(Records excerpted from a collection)
⁂
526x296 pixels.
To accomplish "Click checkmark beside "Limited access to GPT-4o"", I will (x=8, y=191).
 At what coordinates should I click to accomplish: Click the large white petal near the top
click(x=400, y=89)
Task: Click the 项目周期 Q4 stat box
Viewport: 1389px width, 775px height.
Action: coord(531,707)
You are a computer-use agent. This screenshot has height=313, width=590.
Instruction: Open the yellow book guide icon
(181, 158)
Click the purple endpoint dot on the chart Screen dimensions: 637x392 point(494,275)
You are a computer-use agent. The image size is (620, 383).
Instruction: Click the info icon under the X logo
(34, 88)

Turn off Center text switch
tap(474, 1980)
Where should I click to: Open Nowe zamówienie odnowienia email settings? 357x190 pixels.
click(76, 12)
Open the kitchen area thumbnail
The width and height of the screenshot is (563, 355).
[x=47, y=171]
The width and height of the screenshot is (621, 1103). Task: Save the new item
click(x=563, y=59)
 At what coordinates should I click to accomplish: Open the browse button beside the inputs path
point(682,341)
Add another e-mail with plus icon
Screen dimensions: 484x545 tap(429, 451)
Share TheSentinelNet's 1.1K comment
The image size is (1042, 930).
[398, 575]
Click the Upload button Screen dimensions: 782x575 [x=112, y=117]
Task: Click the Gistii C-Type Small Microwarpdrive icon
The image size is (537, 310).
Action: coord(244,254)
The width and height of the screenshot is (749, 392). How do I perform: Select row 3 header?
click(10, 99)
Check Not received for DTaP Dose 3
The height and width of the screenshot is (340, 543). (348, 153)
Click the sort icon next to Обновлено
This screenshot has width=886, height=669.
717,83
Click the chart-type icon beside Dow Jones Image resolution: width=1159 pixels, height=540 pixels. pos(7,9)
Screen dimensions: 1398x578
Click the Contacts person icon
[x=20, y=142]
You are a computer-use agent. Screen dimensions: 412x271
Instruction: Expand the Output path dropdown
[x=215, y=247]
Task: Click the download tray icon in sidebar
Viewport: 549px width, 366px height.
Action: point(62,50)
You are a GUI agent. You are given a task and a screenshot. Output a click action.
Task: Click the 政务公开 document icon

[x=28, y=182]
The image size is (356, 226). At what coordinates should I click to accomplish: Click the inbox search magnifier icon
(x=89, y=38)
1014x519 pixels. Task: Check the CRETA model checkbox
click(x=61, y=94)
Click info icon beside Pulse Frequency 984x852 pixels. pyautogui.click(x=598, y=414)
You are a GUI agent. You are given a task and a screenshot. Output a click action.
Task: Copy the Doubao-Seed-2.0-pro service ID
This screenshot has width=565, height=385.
⁂
### [Brief]
Using the data above, count the lines where "computer" appears. Reply with the number only.

### [Answer for this exercise]
3